Brüssel. NRW-Finanzminister Lienenkämper kündigt Einsatz für „mehr Europa“ an. Das Land solle deshalb in Brüssel wieder sicht- und hörbar werden.
Mehr Europa für die Regionen: NRW-Finanzminister Lutz Lienenkämper (CDU) hat ein stärkeres Engagement für Reformen der Europäischen Union angekündigt. „Nordrhein-Westfalen tickt in jeder Hinsicht europäisch“, sagte Lienenkämper bei einer Veranstaltung in der NRW-Landesvertretung in Brüssel. „Aus eigenem Interesse heraus wollen wir mehr Europa und dafür konkrete eigene Impulse setzen.“ Das Land solle deshalb in Brüssel „wieder sicht- und hörbar werden.“
„Aus dem All geblickt ein zusammenhängender Raum“
Lienenkämper verwies zum Auftakt einer Veranstaltungsreihe in Brüssel auf die geographische Lage und die wirtschaftliche Verflechtung des Landes: 66 Prozent der NRW-Exporte gingen in die EU-Mitgliedsländer. Und: Wer aus dem All bei Nacht auf Europa blicke, sehe NRW, die Niederlande, Belgien und Luxemburg „als einen direkt zusammenhängenden Raum“.
Die Beispiele zeigten, wie wichtig der europäische Reformprozess für das Land sei. Der Finanzminister mahnte allerdings, bei den anstehenden Reformen etwa der Wirtschafts- und Währungsunion „pragmatisch, nicht dogmatisch“ vorzugehen: „Eine Vergemeinschaftung von Schulden lehnt die Landesregierung klar ab“, sagte der CDU-Politiker. „Viel wichtiger ist eine kurzfristige Stärkung der EU-Kommissare für Wirtschaft und Finanzen“.

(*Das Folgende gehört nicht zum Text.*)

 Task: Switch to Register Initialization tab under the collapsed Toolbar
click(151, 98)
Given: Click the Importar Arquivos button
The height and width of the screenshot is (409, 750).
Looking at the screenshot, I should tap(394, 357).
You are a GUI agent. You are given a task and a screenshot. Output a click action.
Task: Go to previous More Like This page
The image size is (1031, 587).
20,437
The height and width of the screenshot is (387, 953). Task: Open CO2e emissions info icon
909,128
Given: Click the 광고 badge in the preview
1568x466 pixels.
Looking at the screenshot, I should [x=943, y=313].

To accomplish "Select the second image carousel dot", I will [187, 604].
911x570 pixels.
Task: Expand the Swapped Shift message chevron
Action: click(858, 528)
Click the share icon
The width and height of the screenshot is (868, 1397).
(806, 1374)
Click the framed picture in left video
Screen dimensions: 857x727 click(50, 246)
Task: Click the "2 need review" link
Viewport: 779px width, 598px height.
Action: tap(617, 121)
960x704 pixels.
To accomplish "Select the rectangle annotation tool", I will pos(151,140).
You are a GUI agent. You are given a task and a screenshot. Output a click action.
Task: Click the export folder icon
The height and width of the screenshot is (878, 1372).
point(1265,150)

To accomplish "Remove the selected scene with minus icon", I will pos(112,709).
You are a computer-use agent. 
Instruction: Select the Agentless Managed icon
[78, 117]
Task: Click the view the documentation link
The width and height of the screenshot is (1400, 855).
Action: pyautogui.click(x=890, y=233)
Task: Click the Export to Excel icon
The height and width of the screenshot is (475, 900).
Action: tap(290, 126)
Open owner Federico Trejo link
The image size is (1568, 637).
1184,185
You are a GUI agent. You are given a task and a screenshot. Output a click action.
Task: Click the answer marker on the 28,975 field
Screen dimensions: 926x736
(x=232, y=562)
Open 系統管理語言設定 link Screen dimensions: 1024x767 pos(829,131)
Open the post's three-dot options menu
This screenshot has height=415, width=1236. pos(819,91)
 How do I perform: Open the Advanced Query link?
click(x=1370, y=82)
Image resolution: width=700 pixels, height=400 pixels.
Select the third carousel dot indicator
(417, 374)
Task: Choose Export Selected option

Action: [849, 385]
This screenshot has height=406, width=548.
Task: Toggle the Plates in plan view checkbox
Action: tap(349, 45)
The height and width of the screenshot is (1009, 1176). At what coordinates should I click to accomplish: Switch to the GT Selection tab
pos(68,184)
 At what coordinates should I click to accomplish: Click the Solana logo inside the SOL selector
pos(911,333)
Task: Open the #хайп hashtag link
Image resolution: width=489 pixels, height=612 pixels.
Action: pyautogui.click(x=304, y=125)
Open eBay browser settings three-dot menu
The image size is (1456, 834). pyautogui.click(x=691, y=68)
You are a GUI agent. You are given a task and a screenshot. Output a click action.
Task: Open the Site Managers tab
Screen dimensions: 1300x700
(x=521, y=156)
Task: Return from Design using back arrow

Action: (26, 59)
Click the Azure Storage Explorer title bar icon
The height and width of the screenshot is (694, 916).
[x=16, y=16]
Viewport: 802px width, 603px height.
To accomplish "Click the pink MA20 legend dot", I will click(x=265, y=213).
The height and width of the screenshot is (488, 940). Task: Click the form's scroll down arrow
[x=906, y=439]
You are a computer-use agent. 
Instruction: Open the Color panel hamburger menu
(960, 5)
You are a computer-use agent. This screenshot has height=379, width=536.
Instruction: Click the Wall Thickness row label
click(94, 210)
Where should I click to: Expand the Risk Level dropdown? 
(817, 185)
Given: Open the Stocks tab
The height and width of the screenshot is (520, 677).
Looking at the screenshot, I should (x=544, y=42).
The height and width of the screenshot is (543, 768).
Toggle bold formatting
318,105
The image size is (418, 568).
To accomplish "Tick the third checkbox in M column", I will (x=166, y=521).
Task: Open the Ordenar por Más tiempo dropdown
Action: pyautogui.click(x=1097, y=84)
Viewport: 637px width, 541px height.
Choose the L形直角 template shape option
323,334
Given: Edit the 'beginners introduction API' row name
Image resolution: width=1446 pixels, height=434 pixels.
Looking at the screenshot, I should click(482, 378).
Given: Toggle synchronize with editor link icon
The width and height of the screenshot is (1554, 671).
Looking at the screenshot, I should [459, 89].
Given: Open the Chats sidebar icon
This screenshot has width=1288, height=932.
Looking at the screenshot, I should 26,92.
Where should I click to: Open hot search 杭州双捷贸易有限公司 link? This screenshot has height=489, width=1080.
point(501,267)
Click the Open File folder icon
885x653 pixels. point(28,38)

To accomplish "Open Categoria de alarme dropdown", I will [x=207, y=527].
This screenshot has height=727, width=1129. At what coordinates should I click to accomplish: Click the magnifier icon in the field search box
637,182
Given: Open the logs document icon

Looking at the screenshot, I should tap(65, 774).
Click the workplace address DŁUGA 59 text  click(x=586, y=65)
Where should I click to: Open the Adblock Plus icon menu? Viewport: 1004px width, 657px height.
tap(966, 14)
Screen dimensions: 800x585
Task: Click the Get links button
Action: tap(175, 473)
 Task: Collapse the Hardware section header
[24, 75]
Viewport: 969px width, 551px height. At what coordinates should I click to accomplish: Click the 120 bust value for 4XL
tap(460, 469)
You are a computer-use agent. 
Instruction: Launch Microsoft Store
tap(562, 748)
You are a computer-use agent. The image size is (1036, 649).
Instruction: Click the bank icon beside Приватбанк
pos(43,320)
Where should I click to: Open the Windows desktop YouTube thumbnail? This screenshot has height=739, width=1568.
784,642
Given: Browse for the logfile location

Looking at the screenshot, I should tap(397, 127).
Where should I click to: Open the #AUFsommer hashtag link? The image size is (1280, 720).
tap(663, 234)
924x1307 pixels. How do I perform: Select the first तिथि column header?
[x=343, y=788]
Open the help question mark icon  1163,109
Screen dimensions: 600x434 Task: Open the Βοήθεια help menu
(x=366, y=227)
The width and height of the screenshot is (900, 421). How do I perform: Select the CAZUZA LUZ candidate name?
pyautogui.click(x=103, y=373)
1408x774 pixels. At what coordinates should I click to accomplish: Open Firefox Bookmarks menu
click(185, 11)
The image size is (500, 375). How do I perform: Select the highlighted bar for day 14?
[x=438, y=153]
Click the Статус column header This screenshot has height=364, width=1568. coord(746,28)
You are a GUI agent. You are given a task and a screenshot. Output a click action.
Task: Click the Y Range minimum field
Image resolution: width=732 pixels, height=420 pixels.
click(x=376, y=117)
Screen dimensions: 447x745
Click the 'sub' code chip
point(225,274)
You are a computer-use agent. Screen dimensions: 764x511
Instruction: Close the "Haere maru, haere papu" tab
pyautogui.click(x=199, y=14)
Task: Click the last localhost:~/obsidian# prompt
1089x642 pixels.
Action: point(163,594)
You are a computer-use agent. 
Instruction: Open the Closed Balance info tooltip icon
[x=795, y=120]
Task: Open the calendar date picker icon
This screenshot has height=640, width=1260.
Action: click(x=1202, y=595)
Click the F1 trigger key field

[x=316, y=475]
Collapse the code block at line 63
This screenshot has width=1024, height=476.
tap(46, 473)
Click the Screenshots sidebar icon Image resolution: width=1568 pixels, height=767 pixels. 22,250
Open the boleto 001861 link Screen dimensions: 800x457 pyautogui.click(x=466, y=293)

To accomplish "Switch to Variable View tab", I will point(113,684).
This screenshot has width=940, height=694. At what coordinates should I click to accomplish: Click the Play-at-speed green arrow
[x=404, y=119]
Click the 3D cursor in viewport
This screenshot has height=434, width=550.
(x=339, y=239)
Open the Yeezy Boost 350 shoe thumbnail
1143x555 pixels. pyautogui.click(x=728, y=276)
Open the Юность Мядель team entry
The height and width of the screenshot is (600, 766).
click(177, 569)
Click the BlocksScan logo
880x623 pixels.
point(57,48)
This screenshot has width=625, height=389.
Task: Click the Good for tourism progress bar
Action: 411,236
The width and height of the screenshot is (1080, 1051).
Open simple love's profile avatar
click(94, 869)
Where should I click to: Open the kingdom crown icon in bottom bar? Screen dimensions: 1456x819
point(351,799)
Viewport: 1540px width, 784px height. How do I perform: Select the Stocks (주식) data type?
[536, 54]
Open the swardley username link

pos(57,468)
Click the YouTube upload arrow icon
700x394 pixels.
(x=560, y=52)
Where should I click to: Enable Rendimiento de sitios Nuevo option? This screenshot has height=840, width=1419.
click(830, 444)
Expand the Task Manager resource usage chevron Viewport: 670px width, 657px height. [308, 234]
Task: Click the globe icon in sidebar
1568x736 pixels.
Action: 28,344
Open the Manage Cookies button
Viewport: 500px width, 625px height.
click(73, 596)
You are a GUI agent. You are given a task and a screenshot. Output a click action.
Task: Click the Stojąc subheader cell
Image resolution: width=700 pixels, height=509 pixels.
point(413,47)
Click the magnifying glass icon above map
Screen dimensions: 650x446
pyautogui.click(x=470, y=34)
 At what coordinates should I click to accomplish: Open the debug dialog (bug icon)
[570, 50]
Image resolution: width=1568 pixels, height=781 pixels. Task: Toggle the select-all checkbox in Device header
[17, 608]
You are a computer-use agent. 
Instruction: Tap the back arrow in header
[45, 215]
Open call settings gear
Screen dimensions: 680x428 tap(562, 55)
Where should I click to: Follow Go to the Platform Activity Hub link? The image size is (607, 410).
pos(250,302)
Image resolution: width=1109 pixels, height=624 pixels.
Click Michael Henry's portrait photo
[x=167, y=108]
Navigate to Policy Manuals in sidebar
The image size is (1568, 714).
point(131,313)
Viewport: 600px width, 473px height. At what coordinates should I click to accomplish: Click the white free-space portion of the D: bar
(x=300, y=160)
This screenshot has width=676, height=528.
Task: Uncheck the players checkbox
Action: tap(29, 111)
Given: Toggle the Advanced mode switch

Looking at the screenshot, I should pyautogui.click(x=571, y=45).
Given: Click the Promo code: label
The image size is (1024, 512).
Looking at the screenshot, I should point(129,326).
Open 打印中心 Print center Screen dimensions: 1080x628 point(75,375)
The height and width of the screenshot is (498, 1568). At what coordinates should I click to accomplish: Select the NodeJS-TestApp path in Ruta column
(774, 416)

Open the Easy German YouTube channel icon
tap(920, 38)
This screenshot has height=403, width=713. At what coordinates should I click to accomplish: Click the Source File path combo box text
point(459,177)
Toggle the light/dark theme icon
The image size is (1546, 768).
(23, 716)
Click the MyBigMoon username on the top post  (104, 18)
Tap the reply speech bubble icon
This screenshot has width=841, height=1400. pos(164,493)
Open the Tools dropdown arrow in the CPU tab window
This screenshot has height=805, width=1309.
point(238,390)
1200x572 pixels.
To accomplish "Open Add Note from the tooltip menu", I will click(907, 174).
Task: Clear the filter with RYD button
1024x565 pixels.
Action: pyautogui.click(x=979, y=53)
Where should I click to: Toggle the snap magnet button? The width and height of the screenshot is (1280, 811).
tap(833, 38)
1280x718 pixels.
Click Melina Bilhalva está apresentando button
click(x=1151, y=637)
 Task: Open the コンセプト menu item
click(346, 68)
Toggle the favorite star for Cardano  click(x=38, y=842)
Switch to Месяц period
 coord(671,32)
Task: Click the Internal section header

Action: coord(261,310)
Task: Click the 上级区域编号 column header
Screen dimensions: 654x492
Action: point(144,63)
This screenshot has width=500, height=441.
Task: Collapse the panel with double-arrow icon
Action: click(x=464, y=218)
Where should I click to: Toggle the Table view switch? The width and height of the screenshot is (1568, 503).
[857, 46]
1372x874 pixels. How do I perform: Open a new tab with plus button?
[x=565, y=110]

Der neue Generalsekretär der EU-Kommission, Martin Selmayr, warnte als Gastredner vor Reformmüdigkeit in Europa: „Wir haben die Krisen nicht überwunden, sondern nur eingedämmt“, sagte er. Das gelte etwa für die Wirtschafts- und Finanzkrise: Wer das Wirtschaftswachstum analysiere, könne auf den Gedanken kommen, dass Europa in eine Rezession hineinsteuere. Man könne ebenso auf den Gedanken kommen, dass auch die Migrationskrise nicht überwunden sei – auch wenn das Flüchtlingsabkommen zwischen der EU und der Türkei dafür sorge, dass Flüchtlinge in Syrien und der Türkei blieben.
Notwendig seien intelligente Reformen der EU
„Wenn das so ist, dann wird es höchste Zeit, dass wir handeln. Wir müssen nicht Angst haben, aber wir müssen jetzt die Ärmel hochkrempeln“. Notwendig seien fünf oder sechs „intelligente, schnelle und effiziente“ Reformen der EU. „Wir müssen in der Flüchtlingsfrage weiterkommen. Wir brauchen gemeinsame europäische Asylstandards, schnellere Asylverfahren in ganz Europa, damit der Asyltourismus aufhört, und wir brauchen den stärkeren Außengrenzschutz“, sagte der Generalsekretär.
Notwendig sei auch der nächste Schritt zur Stabilisierung der Wirtschafts- und Währungsunion, um die nächste Finanzkrise besser zu meistern. Beim Abbau der notleidenden Kredite in den Bankbilanzen seien große Fortschritte gemacht worden, am Ziel sei man aber nicht.